Music: “Speak Now” by Leslie Odom Jr. 

This song came from the movie soundtrack for “One Night in Miami,” an imagined historical account of the meeting of four successful Black men: Cassius Clay, Jim Brown, Sam Cooke, and Malcolm X. The movie shows one possibility of how this real life meeting might have gone between the four men, and their discussions of equality and their own responsibilities in the march for Civil Rights. 

The song itself is a beautiful invitation to listen, and reminds me of how powerful it can be to witness the struggles and successes of others. I highly recommend listening to it if you haven’t yet. Or listening again if you have.

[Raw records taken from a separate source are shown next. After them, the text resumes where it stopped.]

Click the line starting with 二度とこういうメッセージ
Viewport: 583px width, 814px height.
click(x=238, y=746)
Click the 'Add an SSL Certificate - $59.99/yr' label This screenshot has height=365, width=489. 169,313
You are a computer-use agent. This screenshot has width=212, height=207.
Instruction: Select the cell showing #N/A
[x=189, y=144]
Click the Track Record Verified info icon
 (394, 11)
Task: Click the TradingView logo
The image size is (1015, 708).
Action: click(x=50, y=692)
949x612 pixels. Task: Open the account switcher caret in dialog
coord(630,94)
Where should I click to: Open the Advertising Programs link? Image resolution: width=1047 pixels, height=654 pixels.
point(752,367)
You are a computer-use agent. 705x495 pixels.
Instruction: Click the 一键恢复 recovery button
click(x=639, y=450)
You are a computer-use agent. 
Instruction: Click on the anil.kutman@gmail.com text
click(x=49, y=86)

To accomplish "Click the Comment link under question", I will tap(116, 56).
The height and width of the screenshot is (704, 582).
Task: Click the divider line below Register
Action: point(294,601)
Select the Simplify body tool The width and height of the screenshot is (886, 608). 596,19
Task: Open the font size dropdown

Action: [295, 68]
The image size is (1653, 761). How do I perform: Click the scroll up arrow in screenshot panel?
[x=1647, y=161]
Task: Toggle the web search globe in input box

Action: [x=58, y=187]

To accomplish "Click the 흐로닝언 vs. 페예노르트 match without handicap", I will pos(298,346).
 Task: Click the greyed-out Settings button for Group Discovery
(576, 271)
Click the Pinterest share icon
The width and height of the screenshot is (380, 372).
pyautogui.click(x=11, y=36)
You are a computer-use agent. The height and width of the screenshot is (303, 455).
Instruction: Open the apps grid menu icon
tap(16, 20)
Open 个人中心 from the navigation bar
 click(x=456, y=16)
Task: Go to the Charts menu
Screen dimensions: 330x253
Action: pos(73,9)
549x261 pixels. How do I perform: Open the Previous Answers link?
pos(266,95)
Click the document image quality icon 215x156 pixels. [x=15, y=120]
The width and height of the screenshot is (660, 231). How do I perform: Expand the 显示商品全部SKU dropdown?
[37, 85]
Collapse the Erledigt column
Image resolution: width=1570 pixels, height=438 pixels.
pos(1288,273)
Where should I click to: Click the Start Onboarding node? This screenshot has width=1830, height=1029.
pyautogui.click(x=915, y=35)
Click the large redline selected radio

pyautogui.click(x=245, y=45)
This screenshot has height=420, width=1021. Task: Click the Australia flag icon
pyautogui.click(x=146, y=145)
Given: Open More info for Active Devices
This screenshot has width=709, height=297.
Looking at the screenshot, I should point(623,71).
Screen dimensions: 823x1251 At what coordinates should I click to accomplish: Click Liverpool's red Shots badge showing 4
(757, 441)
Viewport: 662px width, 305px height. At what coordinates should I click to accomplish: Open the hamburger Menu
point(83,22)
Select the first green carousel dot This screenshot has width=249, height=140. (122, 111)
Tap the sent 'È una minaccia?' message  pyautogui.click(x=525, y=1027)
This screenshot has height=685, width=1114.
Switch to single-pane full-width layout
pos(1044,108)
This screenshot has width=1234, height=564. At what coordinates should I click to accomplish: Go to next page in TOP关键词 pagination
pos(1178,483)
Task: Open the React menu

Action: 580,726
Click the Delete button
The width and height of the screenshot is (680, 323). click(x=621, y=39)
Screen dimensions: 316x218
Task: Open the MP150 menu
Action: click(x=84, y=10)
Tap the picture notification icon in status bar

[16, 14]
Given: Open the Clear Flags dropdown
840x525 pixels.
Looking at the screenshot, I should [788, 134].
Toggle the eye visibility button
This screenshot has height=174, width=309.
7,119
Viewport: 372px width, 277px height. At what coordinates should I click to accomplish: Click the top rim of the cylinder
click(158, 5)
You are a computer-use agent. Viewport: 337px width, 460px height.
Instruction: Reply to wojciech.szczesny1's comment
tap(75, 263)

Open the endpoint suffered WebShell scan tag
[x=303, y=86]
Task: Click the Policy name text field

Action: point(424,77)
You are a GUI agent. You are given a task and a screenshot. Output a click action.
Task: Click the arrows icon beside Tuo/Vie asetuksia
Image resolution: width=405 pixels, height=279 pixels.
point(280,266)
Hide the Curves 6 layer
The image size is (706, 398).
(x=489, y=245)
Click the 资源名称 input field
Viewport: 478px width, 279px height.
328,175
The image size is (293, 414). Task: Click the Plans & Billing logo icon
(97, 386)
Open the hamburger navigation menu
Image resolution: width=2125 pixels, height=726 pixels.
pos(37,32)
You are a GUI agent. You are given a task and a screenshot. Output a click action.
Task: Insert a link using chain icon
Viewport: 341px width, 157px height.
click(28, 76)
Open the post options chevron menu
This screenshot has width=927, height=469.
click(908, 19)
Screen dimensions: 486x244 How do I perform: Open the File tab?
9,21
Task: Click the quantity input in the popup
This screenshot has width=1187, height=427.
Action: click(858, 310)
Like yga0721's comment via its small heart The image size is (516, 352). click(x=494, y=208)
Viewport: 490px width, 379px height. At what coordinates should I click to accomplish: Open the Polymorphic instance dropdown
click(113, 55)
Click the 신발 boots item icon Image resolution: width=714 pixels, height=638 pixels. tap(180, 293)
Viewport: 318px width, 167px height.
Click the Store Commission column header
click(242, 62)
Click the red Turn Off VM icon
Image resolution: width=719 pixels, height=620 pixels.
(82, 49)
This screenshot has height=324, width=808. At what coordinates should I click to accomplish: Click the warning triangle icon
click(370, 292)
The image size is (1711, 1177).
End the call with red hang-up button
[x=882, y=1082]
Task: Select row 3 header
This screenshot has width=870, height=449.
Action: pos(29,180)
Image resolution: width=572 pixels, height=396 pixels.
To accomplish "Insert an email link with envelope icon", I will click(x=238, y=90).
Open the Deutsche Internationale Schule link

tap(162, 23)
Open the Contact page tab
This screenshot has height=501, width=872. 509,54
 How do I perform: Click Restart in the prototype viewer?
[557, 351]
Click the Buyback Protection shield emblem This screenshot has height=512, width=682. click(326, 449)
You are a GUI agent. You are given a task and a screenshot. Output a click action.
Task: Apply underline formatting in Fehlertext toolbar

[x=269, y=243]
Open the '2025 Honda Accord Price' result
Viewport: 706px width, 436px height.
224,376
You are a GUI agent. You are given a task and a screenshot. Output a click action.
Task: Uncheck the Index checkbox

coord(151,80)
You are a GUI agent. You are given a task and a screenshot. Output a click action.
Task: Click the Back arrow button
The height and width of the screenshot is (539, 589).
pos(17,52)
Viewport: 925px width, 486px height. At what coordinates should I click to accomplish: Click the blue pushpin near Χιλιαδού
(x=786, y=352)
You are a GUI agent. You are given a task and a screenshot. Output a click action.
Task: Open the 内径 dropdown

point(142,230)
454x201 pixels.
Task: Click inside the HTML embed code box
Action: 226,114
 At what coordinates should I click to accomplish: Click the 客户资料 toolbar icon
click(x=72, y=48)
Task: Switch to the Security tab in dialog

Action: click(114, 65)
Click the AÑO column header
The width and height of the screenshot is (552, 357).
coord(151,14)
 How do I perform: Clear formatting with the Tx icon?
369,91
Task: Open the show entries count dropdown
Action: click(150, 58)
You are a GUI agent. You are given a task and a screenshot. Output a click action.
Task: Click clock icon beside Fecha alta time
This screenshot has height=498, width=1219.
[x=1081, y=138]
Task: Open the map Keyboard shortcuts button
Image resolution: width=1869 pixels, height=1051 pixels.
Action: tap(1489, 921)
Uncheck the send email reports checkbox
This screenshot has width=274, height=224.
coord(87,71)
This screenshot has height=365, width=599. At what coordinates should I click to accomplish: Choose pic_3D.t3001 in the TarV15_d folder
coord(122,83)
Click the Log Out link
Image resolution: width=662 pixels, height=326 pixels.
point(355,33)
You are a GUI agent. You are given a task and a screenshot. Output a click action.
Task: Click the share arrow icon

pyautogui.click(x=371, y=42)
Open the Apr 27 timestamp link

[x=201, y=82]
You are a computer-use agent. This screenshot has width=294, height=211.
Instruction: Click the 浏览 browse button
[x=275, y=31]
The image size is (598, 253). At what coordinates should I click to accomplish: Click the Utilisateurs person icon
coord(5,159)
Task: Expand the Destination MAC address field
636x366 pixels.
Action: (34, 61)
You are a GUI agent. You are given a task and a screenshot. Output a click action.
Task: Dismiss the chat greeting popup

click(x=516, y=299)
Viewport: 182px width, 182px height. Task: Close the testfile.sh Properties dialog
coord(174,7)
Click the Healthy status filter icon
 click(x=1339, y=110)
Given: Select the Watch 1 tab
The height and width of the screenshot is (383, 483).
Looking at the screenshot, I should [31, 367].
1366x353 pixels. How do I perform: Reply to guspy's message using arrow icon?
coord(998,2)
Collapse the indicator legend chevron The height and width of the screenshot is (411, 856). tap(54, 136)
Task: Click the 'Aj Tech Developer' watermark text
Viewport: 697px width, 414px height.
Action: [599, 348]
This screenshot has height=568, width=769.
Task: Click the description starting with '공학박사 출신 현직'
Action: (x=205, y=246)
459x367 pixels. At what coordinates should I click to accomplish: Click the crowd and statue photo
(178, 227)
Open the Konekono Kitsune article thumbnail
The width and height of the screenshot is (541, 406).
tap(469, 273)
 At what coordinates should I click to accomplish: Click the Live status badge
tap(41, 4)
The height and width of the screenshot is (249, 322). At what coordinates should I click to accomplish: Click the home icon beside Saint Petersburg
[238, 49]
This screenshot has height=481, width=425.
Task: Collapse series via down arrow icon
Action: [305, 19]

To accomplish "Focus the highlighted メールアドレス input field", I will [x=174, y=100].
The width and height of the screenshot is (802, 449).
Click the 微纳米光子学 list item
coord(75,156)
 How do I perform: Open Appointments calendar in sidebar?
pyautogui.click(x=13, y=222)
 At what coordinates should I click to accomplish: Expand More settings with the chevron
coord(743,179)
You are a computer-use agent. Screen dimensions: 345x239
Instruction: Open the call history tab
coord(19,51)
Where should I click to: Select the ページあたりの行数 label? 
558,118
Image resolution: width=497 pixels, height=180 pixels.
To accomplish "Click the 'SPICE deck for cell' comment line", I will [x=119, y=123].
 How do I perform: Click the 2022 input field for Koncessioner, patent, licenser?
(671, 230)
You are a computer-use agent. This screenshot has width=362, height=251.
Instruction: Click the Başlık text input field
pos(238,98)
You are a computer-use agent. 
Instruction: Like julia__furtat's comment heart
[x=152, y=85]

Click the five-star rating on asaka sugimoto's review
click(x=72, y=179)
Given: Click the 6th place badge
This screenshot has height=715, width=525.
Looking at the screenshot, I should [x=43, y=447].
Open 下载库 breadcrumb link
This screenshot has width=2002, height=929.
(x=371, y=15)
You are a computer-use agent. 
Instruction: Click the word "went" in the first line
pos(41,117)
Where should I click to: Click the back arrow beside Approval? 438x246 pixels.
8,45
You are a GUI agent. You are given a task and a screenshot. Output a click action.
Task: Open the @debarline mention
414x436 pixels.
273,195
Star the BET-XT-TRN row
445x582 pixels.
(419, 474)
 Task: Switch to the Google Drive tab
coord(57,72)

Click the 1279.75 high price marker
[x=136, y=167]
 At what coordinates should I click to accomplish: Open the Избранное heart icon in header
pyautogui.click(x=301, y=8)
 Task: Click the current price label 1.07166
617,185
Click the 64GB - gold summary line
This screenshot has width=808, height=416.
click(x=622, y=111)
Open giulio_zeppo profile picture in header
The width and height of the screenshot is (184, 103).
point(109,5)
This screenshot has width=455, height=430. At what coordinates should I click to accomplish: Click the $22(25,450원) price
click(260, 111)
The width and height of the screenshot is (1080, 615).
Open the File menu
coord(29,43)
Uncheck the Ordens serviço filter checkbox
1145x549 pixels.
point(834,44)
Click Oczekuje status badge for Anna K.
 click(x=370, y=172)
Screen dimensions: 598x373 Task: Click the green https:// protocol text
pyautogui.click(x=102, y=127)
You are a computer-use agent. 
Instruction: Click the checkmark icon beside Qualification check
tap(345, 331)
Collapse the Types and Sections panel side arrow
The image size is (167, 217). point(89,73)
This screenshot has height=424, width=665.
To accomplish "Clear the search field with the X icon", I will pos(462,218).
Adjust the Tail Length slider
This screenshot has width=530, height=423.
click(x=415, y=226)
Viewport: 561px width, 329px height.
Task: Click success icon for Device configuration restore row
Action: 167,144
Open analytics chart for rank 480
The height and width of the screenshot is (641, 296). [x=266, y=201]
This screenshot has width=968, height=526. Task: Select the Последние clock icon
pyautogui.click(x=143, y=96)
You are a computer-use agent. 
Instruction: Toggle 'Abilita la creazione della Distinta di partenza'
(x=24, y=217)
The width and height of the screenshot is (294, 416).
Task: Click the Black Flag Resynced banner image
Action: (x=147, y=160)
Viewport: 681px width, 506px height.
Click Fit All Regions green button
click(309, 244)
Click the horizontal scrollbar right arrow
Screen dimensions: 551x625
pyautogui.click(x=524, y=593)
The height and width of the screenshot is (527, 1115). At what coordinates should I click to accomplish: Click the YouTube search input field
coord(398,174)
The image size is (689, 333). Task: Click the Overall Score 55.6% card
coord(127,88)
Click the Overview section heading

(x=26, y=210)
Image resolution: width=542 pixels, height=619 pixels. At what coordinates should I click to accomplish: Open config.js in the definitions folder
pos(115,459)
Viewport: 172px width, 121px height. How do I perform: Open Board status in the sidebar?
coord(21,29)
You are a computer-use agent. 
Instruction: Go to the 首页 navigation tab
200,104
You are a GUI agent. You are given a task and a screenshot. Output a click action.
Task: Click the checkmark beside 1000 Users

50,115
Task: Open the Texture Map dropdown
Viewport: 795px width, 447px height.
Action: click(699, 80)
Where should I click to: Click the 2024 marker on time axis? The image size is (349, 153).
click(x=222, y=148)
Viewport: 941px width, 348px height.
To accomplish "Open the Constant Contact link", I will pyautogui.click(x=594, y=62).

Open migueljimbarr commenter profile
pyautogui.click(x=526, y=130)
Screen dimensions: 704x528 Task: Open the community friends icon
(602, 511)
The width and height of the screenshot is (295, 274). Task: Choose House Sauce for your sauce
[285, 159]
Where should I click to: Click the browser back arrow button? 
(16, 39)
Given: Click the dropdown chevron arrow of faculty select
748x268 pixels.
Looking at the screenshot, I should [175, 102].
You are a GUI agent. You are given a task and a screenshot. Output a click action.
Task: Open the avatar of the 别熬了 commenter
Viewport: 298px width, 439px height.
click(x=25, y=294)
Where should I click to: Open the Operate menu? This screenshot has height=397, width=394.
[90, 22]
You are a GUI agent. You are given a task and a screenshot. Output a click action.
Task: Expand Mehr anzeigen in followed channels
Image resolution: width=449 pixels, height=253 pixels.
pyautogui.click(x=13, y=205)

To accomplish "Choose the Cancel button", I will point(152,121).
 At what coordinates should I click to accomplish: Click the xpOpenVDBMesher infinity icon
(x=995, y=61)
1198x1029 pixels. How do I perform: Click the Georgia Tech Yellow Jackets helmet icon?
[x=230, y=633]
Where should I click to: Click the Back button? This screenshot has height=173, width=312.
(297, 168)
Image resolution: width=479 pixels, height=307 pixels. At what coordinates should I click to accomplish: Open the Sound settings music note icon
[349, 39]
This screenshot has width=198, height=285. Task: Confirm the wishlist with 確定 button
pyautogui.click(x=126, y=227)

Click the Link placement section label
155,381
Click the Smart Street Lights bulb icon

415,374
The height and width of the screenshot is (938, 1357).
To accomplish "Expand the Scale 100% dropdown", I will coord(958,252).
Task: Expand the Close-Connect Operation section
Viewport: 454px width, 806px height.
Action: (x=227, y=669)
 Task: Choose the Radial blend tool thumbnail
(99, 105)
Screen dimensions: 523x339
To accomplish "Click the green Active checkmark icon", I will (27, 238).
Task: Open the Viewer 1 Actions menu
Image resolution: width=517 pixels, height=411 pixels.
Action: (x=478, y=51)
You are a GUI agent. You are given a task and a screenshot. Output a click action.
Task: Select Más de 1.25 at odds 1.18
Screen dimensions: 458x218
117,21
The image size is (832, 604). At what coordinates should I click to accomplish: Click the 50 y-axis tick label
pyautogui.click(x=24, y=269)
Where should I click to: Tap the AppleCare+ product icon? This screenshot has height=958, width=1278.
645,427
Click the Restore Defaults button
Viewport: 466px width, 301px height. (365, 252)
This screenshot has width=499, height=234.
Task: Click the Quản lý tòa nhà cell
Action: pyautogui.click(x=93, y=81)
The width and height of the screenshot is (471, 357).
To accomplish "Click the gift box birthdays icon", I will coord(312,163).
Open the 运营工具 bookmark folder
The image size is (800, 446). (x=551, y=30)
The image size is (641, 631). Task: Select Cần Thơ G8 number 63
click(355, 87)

“Speak Now” Leslie Odom Jr.

 

 

Podcast: “1619” from The New York Times

This podcast, hosted by New York Times correspondent Nikole Hannah-Jones, revisits the year 1619, the year the first ship carrying enslaved people arrived in Virginia. It goes on to examine how the next 250 years of slavery shaped the foundation of our nation and how the effects of those years continue to impact us today. This podcast is probably one of the most profoundly eye-opening things I have ever heard, and forever changed the way I view economics, music, and farming. It is a short series of 6 episodes that came out in 2019, on the 400 year anniversary of that fateful year 1619.

“1619”

 

 

Literature: “The Emancipation of Slaves Through Music” by Dr. Mathew Knowles

In summary taken straight from Dr. Knowles website, and bringing the focus back to the music:

 “In The Emancipation of Slaves Through Music, music mogul Dr. Mathew Knowles presents a keen examination of the liberating effects of music on an oppressed people. By taking readers on the journey of its secret use during slavery up through its eventual commercialization in the industry, he exposes the art form’s true power. Between its informative pages, the book explores the uprooting of Africans via the transatlantic slave trade and the evolving effect on the people and their music. We follow the boats where communication went from a loud moan to chants that stirred rebellion, on into acts of escape where a song might just signal a time to flee. The music of those stolen people became a tool and a medicinal balm that usually carried a message of hope through struggle. Chapters delve into songs behind rebellions and ‘sorrow songs,’ that lead us to deeper understandings about modern rap and even dancehall ‘chanting.’ Here, the reader takes a ride on the melodic voices and rhythms seeking freedom for more than physical bodies from chains. The survival of an enslaved people’s music through many tumultuous eras has allowed it to re-root into a musical culture like no other in history.”